:: ENTRIES SHOWN ::

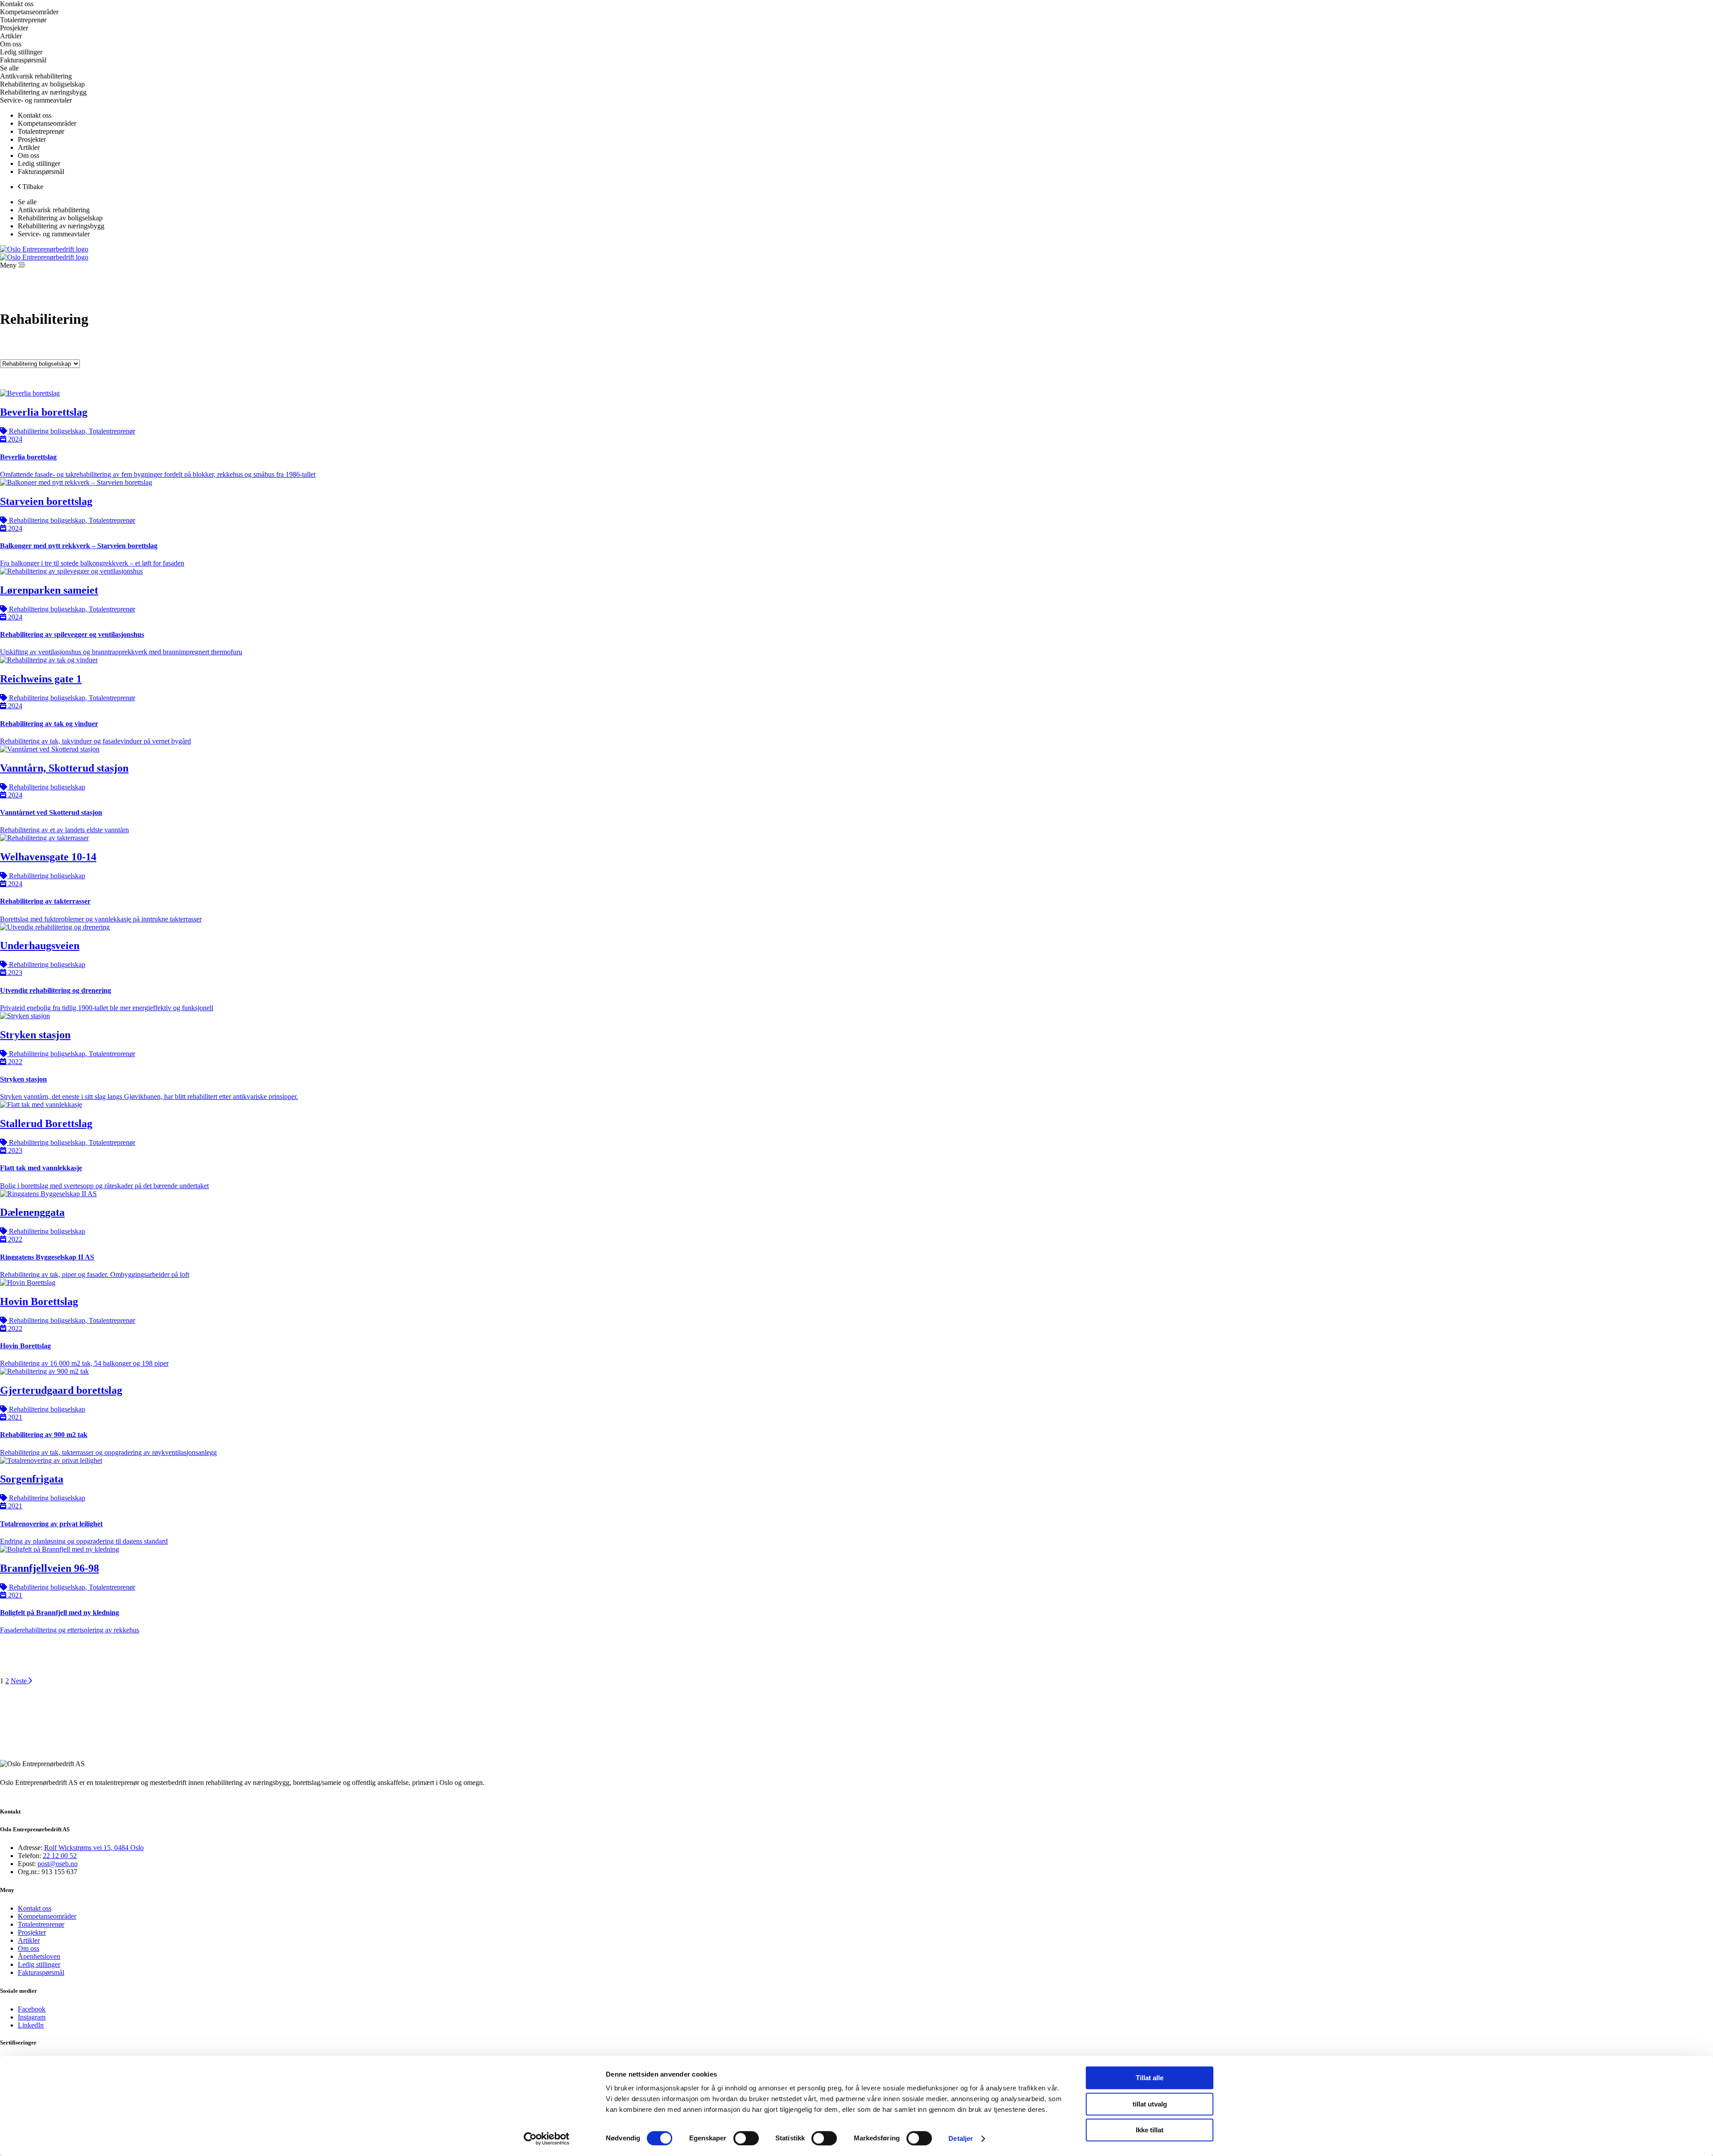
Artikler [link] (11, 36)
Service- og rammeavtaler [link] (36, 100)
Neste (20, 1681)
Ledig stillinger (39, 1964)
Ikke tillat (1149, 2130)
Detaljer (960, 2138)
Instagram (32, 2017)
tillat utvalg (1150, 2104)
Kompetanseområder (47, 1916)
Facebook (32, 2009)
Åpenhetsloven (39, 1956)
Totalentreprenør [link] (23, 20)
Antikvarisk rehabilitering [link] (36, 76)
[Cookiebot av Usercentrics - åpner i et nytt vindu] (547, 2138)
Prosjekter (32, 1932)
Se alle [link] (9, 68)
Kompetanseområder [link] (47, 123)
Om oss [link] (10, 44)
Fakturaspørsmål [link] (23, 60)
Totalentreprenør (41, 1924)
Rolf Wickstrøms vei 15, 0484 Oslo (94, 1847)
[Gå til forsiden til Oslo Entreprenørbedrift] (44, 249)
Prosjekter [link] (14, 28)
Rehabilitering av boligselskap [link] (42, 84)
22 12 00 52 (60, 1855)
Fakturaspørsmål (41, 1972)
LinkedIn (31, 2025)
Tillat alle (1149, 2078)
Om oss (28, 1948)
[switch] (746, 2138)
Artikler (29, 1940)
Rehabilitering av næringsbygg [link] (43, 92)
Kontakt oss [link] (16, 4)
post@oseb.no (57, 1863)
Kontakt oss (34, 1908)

:::

◆ WHAT YOU SHOULD DO ◆
All of the data is to be returned exactly, with no pictures included.

◆ RESULT OF THE TASK ◆
Artikler [link] (11, 36)
Service- og rammeavtaler [link] (36, 100)
Neste (20, 1681)
Ledig stillinger (39, 1964)
Ikke tillat (1149, 2130)
Detaljer (960, 2138)
Instagram (32, 2017)
tillat utvalg (1150, 2104)
Kompetanseområder (47, 1916)
Facebook (32, 2009)
Åpenhetsloven (39, 1956)
Totalentreprenør [link] (23, 20)
Antikvarisk rehabilitering [link] (36, 76)
[Cookiebot av Usercentrics - åpner i et nytt vindu] (547, 2138)
Prosjekter (32, 1932)
Se alle [link] (9, 68)
Kompetanseområder [link] (47, 123)
Om oss [link] (10, 44)
Fakturaspørsmål [link] (23, 60)
Totalentreprenør (41, 1924)
Rolf Wickstrøms vei 15, 0484 Oslo (94, 1847)
[Gå til forsiden til Oslo Entreprenørbedrift] (44, 249)
Prosjekter [link] (14, 28)
Rehabilitering av boligselskap [link] (42, 84)
22 12 00 52 (60, 1855)
Fakturaspørsmål (41, 1972)
LinkedIn (31, 2025)
Tillat alle (1149, 2078)
Om oss (28, 1948)
[switch] (746, 2138)
Artikler (29, 1940)
Rehabilitering av næringsbygg [link] (43, 92)
Kontakt oss [link] (16, 4)
post@oseb.no (57, 1863)
Kontakt oss (34, 1908)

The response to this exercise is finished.